Les mots de William résonnent pourtant encore. La sensation de ses bras autour de mon corps est toujours vivace.
Il n'a pas pu tout apaiser. Mais il était là. Je crois que c'est ce dont j'avais besoin, bien plus que d'autre chose.
J'avais besoin de lui.
Et bizarrement, je n'ai pas peur de l'admettre.
La douleur n'est pas éteinte, pourtant, elle me paraît plus supportable. Comme si elle avait moins d'emprise sur moi que les mots de cet homme que je connais depuis si peu de temps.
La porte claque violemment, me faisant sursauter, et je n'ai aucun doute sur le fait qu'il ne s'agit pas de mon professeur attitré. Lui aurait franchi l'entrée en silence, et m'aurait observé sans rien dire jusqu'à ce que je le remarque, pour le seul plaisir de me faire rougir. Un jeu qu'il semble avoir instauré, et qui est loin de me déranger, contrairement à ce que voudrait la logique. L'espèce de satisfaction qu'il affiche lorsqu'il parvient à faire rosir mes pommettes, sûrement sans avoir conscience de ce que reflète son propre visage, me plaît.
Son sourire... est galvanisant.
— Ma Kana !
La voix enjouée de Charlotte me permet de me détourner des pensées étranges qui commençaient à m'habiter. Je n'ai pas le temps de lui demander ce qu'elle fait là, qu'elle a déjà franchi les mètres nous séparant et m'étreint avec fougue. Elle s'éloigne tout aussi vite qu'elle s'est approchée, avant même que je n'ai pu entourer mes bras autour d'elle en retour, pour planter son regard dans le mien.
— Prends tes affaires, je t'emmène.
— William doit me rejoindre, nous devons travailler.
Elle hausse un sourcil et son sourire me laisse à penser qu'elle a une idée derrière la tête, et qu'elle ne compte pas l'abandonner de si tôt, William ou non.
— Changement de programme. On passe chez toi récupérer quelques affaires, je t'entraîne un peu à défiler, et ensuite, barbecue et soirée bien sympathique.

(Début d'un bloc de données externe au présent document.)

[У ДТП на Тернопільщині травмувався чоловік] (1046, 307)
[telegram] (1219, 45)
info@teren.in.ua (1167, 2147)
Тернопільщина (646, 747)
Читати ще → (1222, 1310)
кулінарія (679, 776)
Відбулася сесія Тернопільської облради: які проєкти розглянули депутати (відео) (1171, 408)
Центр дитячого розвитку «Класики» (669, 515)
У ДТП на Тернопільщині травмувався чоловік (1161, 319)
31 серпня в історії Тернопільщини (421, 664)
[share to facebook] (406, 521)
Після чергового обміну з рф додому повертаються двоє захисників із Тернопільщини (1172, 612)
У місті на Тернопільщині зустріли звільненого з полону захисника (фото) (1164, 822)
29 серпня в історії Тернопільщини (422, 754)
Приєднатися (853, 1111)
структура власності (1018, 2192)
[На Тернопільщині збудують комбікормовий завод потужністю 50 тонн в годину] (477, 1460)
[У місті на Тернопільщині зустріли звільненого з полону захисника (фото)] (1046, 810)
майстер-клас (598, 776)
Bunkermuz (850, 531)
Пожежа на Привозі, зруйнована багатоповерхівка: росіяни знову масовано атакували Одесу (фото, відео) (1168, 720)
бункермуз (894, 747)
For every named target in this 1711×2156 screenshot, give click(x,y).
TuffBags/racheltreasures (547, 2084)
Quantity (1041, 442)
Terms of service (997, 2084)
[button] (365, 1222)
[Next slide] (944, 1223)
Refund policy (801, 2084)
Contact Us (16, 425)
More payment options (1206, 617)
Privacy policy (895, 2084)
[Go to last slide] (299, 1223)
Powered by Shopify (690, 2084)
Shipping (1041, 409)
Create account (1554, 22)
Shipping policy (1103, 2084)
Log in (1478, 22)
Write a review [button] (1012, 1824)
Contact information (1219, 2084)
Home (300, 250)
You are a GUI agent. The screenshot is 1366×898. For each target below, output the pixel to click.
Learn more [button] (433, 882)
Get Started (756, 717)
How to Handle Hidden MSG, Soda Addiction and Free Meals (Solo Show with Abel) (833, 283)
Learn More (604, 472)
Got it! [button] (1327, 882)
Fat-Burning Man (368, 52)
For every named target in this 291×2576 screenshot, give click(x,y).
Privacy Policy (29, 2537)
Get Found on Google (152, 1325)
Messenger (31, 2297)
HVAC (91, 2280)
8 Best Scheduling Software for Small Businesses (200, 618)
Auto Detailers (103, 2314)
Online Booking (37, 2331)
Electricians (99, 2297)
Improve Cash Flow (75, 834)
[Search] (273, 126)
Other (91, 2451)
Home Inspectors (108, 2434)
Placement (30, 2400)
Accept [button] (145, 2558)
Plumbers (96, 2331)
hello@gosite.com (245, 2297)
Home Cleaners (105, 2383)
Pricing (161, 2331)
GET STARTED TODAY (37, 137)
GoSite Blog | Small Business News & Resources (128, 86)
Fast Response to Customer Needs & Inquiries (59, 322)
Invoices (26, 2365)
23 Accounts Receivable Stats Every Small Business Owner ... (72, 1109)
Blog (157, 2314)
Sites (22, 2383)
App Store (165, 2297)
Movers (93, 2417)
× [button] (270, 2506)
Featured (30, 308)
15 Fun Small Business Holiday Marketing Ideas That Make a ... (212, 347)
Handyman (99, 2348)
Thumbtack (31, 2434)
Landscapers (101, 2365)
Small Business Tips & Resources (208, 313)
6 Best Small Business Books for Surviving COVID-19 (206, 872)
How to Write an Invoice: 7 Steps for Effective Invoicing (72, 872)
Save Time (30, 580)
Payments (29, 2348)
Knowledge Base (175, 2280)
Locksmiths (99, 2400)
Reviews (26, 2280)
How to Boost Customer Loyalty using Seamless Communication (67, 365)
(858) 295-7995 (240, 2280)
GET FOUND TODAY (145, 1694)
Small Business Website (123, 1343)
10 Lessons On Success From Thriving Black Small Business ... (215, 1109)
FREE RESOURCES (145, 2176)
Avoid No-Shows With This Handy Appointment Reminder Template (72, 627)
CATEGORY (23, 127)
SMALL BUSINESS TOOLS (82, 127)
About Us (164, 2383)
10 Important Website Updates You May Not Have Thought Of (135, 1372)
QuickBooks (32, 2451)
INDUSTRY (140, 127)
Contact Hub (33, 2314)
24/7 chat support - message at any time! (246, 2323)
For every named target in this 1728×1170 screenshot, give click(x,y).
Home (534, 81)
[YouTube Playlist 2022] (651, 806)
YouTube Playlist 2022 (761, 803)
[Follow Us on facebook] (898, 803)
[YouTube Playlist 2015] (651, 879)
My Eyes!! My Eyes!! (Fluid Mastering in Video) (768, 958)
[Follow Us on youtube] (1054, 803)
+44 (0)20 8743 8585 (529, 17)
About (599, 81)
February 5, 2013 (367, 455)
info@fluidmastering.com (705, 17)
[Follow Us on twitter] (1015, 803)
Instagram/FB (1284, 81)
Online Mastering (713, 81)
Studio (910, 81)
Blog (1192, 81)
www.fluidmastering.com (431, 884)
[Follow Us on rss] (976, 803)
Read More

— Je doute qu'il ne soit d'accord avec tout cela.
— Il n'a pas le choix. Et puis c'est chez lui, tu penses bien que je ne fais pas cela sans son accord.
Je ne retiens pas un sourire de monter sur mes lèvres.
— Comme si son accord t'importait.
— Touché. Allez hop, on y va !
Elle attrape mon sac d'une main, mon poignet de l'autre, et m'emmène avec une énergie débordante que je peine à suivre. Je parviens tout de même à laisser échapper un rire, et je la capte m'observer satisfaite du coin de l'œil. Je ne cherche pas ce que cela signifie, perdue par un flot de paroles incessant jusqu'à ce que nous arrivions chez moi. Obaachan n'a pas l'air étonnée de voir mon amie débarquer, ni surprise lorsque je lui annonce que je pars pour la nuit. Elle se contente d'un sourire, et si je suis intriguée de par son comportement, l'excitation de Charlotte dans mon dos m'empêche de m'y attarder.
Je me dépêche d'aller préparer un sac de fortune tandis que cette dernière discute avec ma grand-mère. En passant la porte de la chambre, je m'arrête un instant sur les photographies déchirées et étalées au sol. Leurs morceaux me rappellent l'état dans lequel je me trouvais. Et ravive cette peine qui malgré tout est encore au fond de moi. Elle est peut-être moins vivace, grâce aux paroles de William, qui semble être comme un baume réparateur. Mais elle est encore là, sous-jacente. Je suppose qu'elle va rester à cette place pour un bon moment encore.
C'est en captant les pas de Charlotte dans le couloir que je me décide à bouger. D'un pied, rapidement, j'entraîne les morceaux de papier trempé se fondre sous mon lit. Je sais que William les a vu, en me ramenant dans ma chambre. Endormie, je n'ai pas pu l'en empêcher. Cha' n'a pas besoin de le voir aussi, de s'inquiéter outre mesure pour moi.
Au moins pour une soirée, je veux oublier. Oublier ces photos, et surtout, pourquoi je les ai déchirées.
**
— Là, essaies de regarder devant toi, plutôt que de te concentrer sur tes pieds.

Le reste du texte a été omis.